We tried to explain that there was a big difference in our country between pros and amateurs, but they didn't want to hear anything about it. All they knew was that the guys they had whipped had worn USA on their jerseys. There was nothing they wanted to learn from us, they said, and they were pretty arrogant about it.

That irritated me. I wanted to set the record straight, to show the fans over there that they hadn't seen the best America could offer, because of course that's never explained to them whenever poorly-trained pickup teams of American kids get their asses handed to them by pros behind the Iron Curtain.

Yugoslavia had this redheaded center who was the leading scorer in all of Europe. So I pulled Russell aside just before the game got under way. "Look," I told him, "don't worry about the ball tonight. Don't worry about rebounds. Let Pettit and Heinsohn worry about that stuff. All I want you to do is guard that big kid over there. If he scores one basket, I'm going to break your neck. Understand?"

We start the game and the kid gets the ball. He fakes right, bounces once to his left, then goes up into the air - and you can see this big smile on his face. All of a sudden, Russell uncoils his arm. Blocked shot. We take the ball to the other end of the court and score.

This happened again. And again. And again. Russell blocked about six shots in a row, and now the kid's going bananas. He comes down the court a seventh time, takes two steps backward and throws the ball like a baseball.

"Damn it, Russell," I yell, "you let him hit the backboard!"

Russ looks at me. Now he's figuring he's got to find a way to get both the kid and me off his back. So the next time the guy takes a shot, instead of blocking it again he smacked it as hard as he could and it hit the kid in the face. He began screaming, going into a tantrum like a three-year-old, and he winds up kicking the ball into the crowd.

That was it for him. Technical foul. They threw him out of the game - the hero of the country, mind you. He had seen all he wanted to see.

That's what Russell could do when he put his mind to it.

From player to coach

Would we have had the success we enjoyed without Bill Russell? No way. But would he have had the same success if he played for another coach? I don't know.

I do know this. When I let it be known at the start of the 1965-66 season that I was beginning my final year of coaching, he came to me, more than once, and urged me not to quit. He called my wife and urged her not to let me quit.

Then one day late in that season, when he realized my mind was made up, he came to me and said he'd like to take over as coach when I retired. His reason was that he didn't want to play for anyone else. Suppose he didn't like the new guy? Or suppose the new guy brought in a different system after all these years?

Well, my mind started moving pretty fast. Suppose the new guy didn't understand Russell? Suppose they weren't able to develop a productive chemistry? I started thinking the same way Russell was thinking.

"I don't want to play for anybody else," he told me. "If I can't play for you, I'd rather play for myself, if you'll let me have the job."

I jumped at the idea. What better way to motivate Russell, I thought to myself, than to make him accountable for the whole team's performance? Remember, the year I left the bench we won our eighth championship in a row. Every season it became more difficult to sustain the intensity. But I knew Russell's pride, and if anybody could get the most out of Russell the player, it would be Russell the coach. Now there would be two reasons he had to win! Talk about a great self-motivating situation.

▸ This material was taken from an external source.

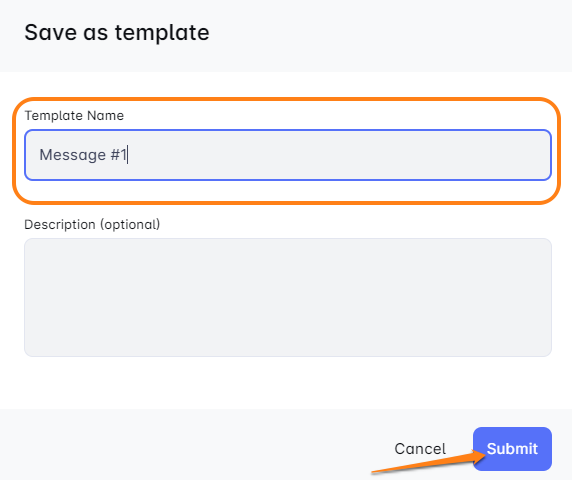This screenshot has height=480, width=572.
Task: Click the "Save as template" heading
Action: point(117,32)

At our breakup banquet that spring, after all of the other speakers had been to the mike, Russ got up and talked about replacing me. He was leading up to a point, and when he got there he turned and looked directly at me.

"People say Red was lucky to have me," he said. "And he was. But I was lucky to have him, too. Red, you and I are going to be friends until one of us dies."

My throat got tight and my eyes filled and I had to look away. Lucky to have him? You bet I was.

I'm not much for showing my emotions in public, but I did that night.

I almost did it again when they had that big weekend for me in Boston. After all of my old players, from the '50s, '60s, '70s, right down to the present club, had assembled on the Garden court, they announced my name, and I walked out into the middle of a tremendous ovation. It was very emotional, but I was in full control as I started shaking hands with each old Celtic.

Then as I started moving toward Russell he held his arms out, and I stretched my arms, and the next thing I knew he was lifting me off the floor and holding me in a bear hug. Everyone was cheering, but all I was thinking was that I didn't want to cry because I was afraid I might not be able to stop. I almost cracked, but I got through it.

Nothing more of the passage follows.